To a degree, I believe that we are feeling the effects of a collective hyper-vigilism. Our modern day 24/7 lifestyles and the ensuing sensory overload means that inadvertently we are training our brains to stay ‘on’ almost all the time.

24/7 lifestyles

And because bad news gets more media attention than good news, we have become conditioned to expect a threat whenever our devices ping.

This serves to activate our sympathetic nervous systems (SNS) into a flight-fight-freeze response putting it out of balance with our parasympathetic nervous system (PNS) which oversees rest and recovery.

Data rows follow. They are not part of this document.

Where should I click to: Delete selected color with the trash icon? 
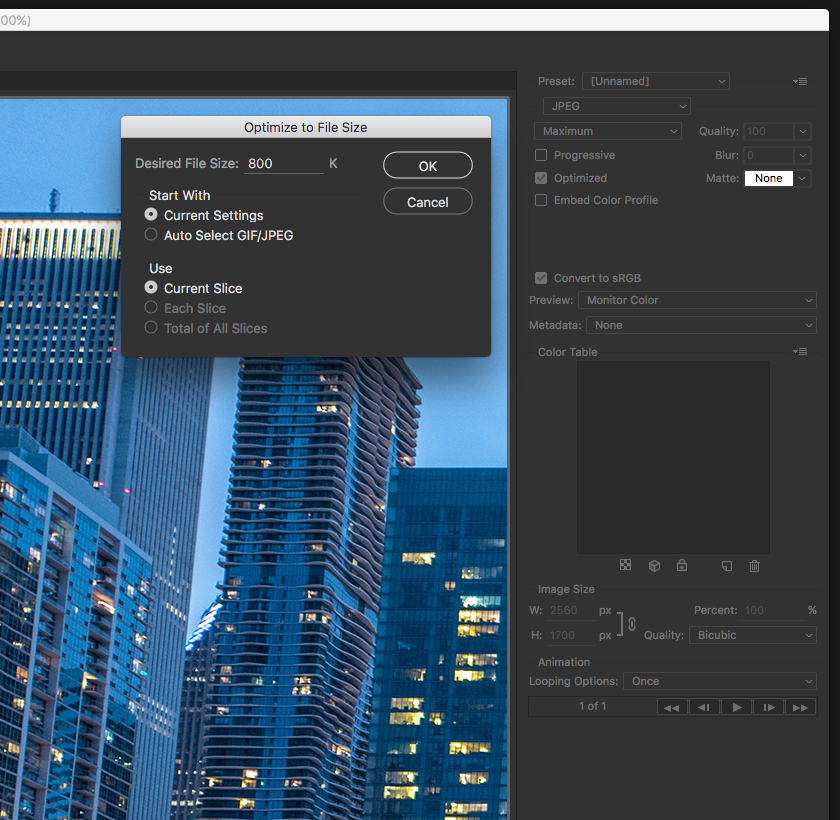754,566

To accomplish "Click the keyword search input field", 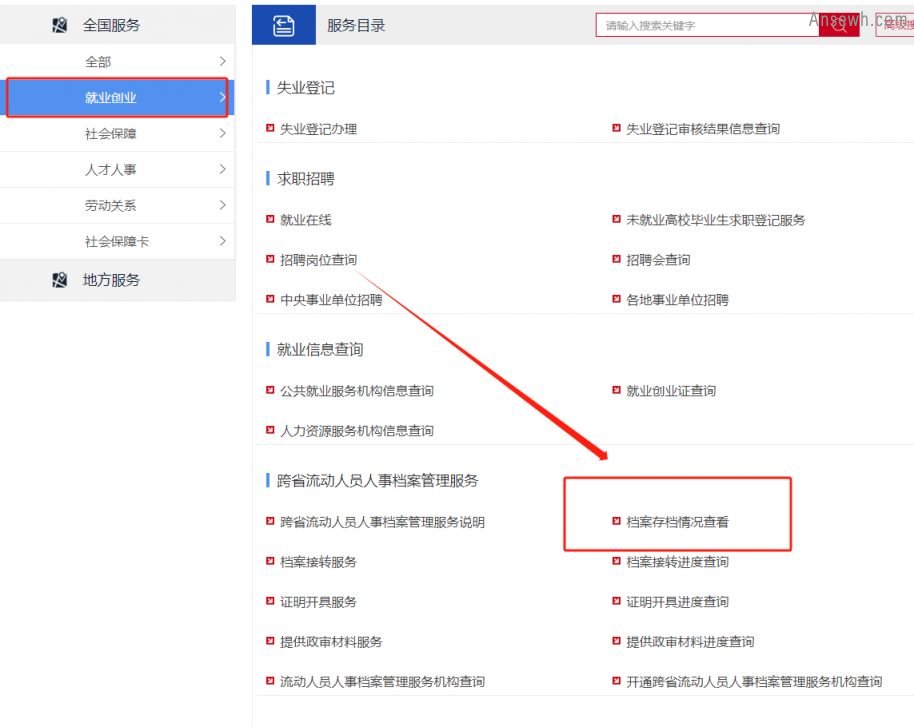I will point(706,26).
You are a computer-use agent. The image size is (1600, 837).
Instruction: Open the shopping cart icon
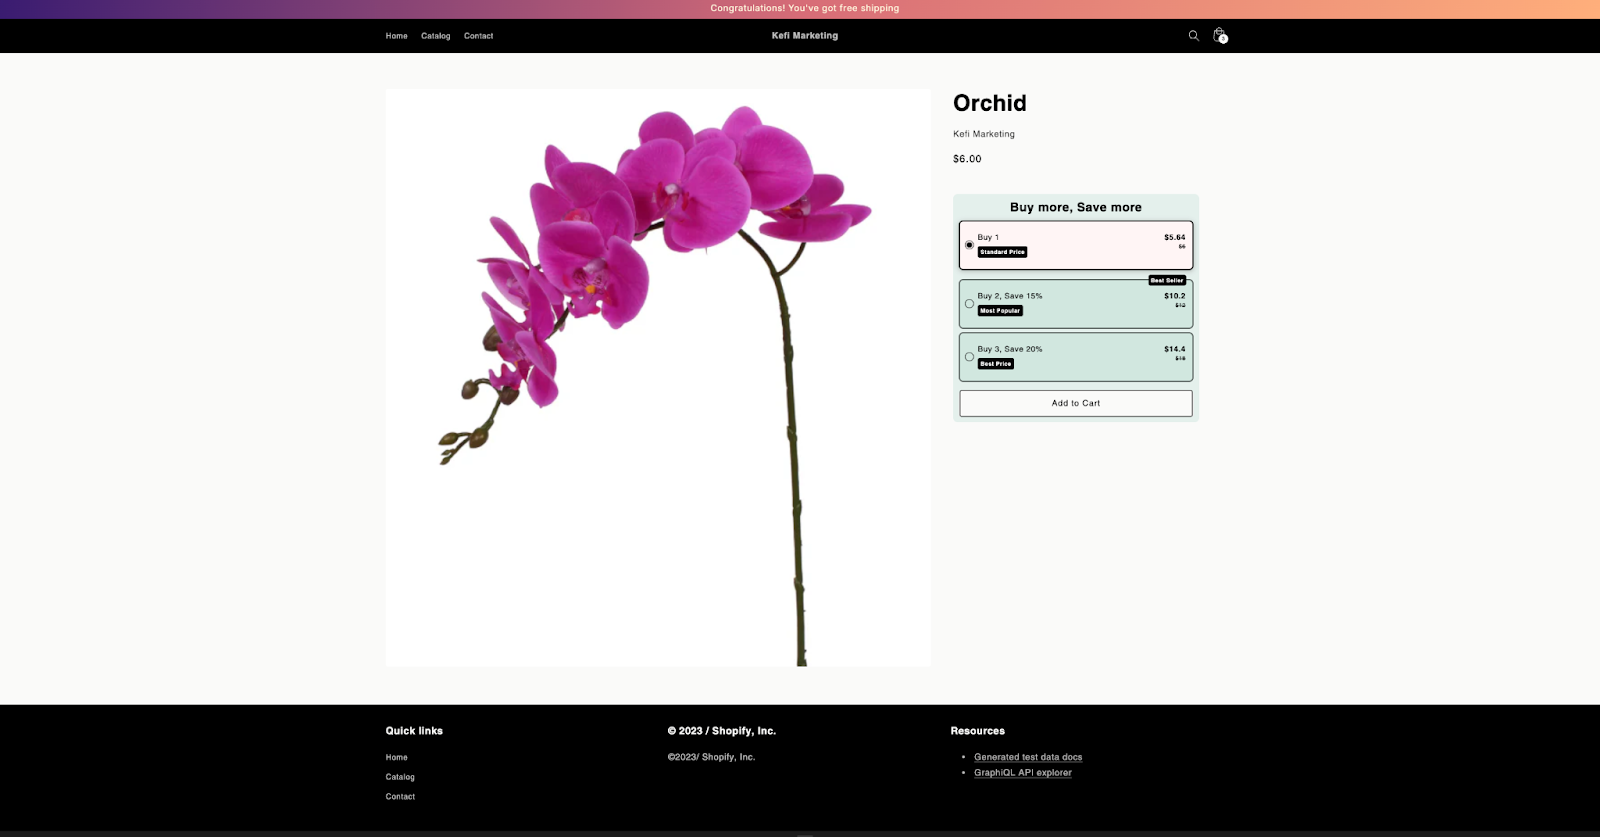pos(1219,36)
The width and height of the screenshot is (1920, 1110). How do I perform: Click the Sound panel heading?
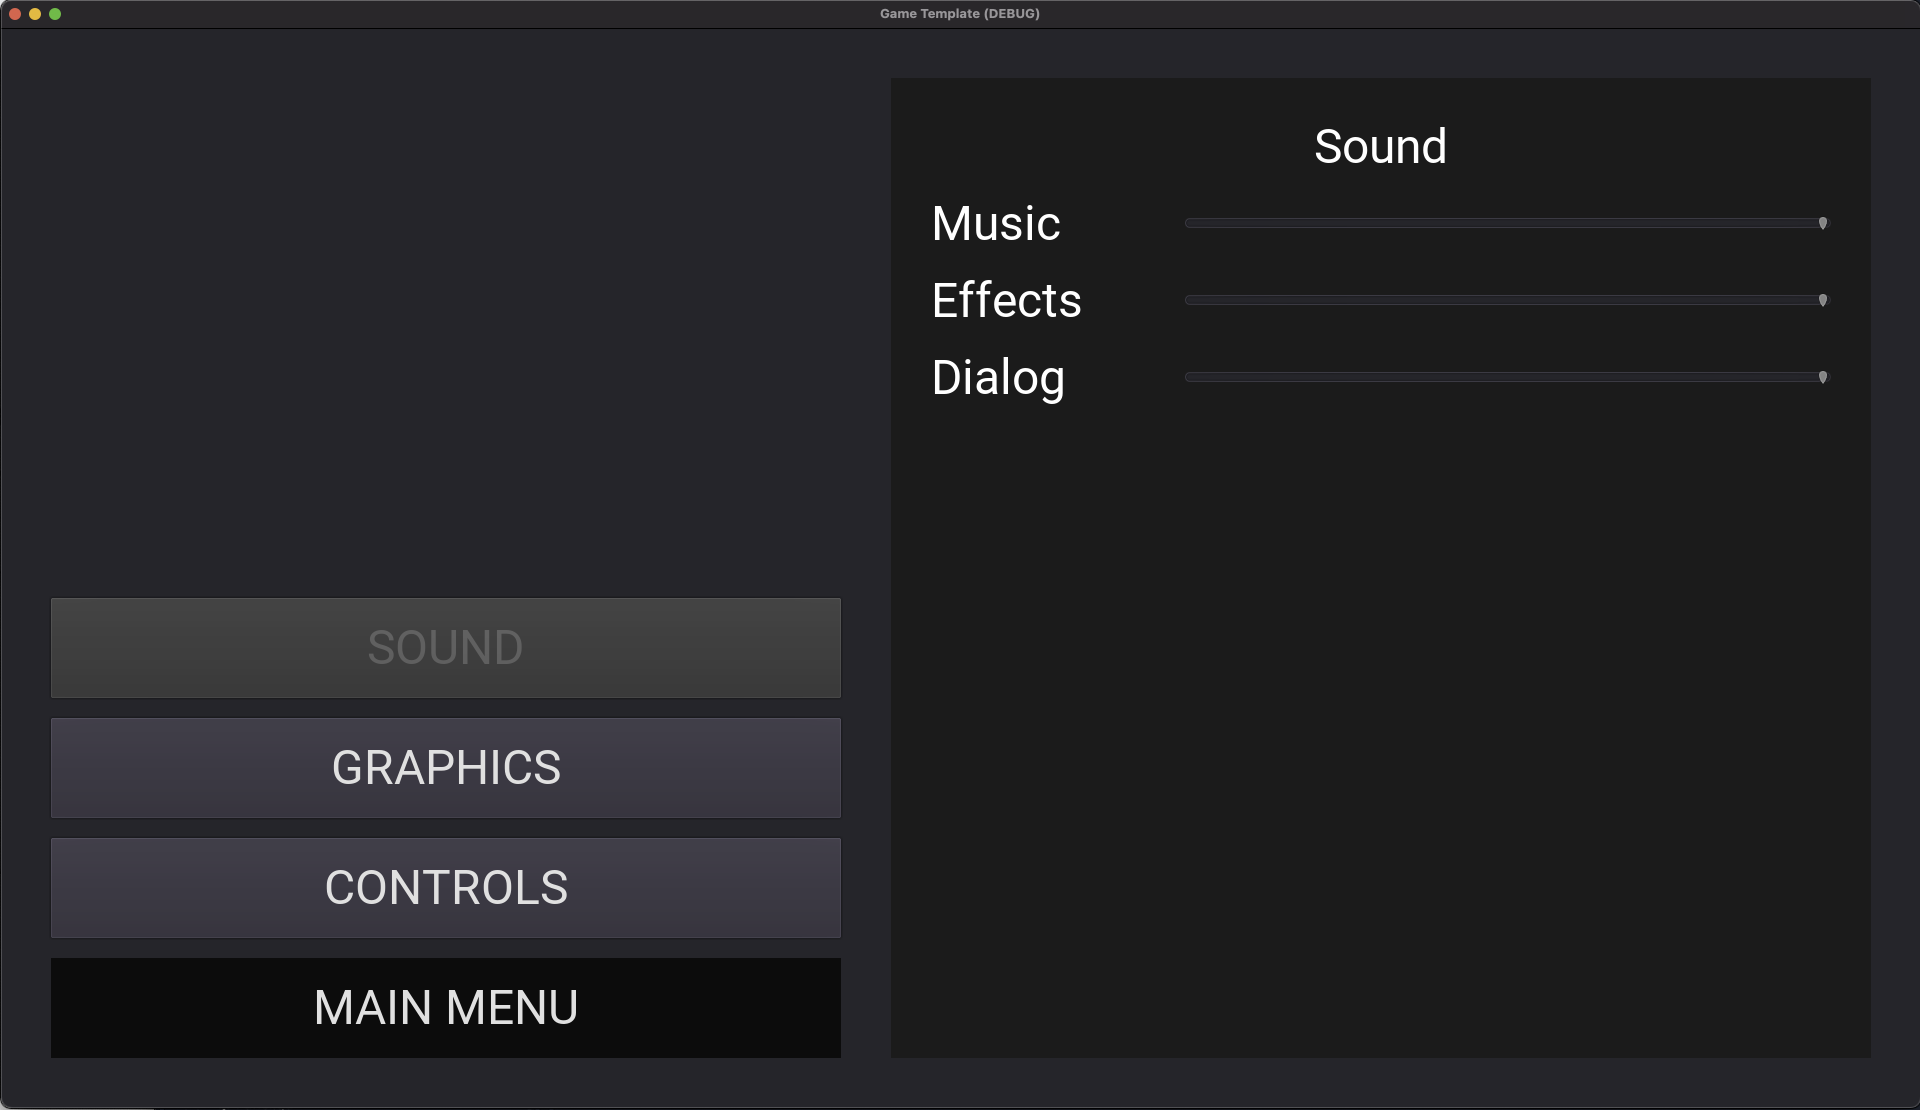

A dominant SNS has a severely disruptive effect on sleep, which in turn undermines metabolic health so impacting energy levels and mood states.

Understandably, in such circumstances, we can turn to self-soothing behaviours, such as comfort overeating, bingeing on box sets, too much time gaming and on social media – this can all too easily become a self-reinforcing vicious circle.

The run up to 29 March means that many of us may be feeling the build-up of existential anxiety. We don’t have much choice but to push on through.

Vicious circle

But we can take control when it comes to the quality and quantity of the information that reaches us, we can curate our news feeds, we can turn off news notifications, we can ensure a two hour tech-free window before sleeping.

In short, we can decide to switch off.